January-March revenue reached T$1.134 trillion ($35.71 billion) compared with T$839.3 billion in the same period a year earlier, TSMC said in a statement without elaborating.
The result topped an LSEG SmartEstimate of T$1.125 trillion drawn from 20 analysts, and was in line with TSMC’s January guidance of $34.6 billion to $35.8 billion given at its last earnings call. TSMC only issues guidance in U.S. dollars.
TSMC’s latest record-smashing quarterly revenue comes as war in the Middle East is raising energy costs and upending global markets.

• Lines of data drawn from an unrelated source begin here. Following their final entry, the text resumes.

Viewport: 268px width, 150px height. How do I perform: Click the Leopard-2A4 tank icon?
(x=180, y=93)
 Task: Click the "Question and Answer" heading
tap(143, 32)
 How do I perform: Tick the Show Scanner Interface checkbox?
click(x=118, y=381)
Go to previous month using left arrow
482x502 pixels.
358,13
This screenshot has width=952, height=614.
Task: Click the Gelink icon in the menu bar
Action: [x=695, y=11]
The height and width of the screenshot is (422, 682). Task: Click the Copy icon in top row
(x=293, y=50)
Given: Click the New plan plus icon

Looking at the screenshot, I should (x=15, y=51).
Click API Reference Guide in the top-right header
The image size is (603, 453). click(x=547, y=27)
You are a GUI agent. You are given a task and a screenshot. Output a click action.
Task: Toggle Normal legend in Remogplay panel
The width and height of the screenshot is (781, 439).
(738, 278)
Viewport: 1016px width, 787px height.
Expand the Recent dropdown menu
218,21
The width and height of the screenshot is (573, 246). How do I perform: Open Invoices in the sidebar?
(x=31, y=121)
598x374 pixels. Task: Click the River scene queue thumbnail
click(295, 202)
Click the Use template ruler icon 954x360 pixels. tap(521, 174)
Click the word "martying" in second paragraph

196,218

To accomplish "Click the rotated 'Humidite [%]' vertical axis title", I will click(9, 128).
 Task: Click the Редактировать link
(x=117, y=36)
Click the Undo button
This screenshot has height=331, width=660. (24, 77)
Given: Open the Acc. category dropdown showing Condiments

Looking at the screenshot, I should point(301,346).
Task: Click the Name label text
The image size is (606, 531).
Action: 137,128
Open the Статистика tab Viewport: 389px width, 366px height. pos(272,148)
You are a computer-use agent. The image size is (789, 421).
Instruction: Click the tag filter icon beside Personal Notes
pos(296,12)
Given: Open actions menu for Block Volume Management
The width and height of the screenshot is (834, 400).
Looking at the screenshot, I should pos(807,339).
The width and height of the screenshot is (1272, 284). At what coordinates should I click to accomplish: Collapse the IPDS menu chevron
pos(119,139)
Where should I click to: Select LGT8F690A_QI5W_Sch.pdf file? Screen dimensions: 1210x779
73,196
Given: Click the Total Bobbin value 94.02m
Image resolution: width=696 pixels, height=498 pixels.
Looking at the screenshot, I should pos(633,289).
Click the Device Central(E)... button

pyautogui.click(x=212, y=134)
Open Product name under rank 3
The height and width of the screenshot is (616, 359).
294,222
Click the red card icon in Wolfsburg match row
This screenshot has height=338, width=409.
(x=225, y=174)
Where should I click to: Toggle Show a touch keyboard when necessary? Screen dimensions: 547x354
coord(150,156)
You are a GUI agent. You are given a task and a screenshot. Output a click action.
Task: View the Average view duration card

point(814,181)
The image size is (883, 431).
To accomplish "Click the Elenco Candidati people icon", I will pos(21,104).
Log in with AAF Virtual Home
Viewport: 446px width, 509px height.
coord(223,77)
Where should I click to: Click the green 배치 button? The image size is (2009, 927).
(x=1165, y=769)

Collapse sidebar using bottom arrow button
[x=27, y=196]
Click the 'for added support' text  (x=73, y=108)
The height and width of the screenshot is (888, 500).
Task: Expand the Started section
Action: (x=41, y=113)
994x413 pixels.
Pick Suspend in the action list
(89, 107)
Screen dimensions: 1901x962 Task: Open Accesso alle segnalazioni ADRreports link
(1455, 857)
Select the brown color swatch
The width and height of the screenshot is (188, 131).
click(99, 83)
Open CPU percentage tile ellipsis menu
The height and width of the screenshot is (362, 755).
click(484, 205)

That in turn threatens to disrupt the supply of production materials for semiconductors which analysts said could force companies to delay AI data centre investment.
Analysts nevertheless raised their forecast for TSMC’s April-June revenue by 2.3% over the last 30 days to a record T$1.2 trillion, LSEG data showed, betting on constrained capacity for advanced AI chip production to boost the firm’s earnings.
TSMC will report first-quarter earnings on April 16 along with an updated outlook for the current quarter and full year.
The chipmaker, whose customers include Nvidia, has been a major beneficiary of advances in AI, which has more than offset a tapering-off in pandemic-led demand for chips used in consumer electronics such as tablet computers.
Its Taipei-listed shares have gained 29% this year versus a rise of 22% in the benchmark share price index. The stock closed up 2.3% on Friday ahead of its sales announcement.
Compatriot Foxconn, the world’s largest contract electronics maker and Nvidia’s biggest server maker, has also reported bumper first-quarter sales with an on-year rise of 30%.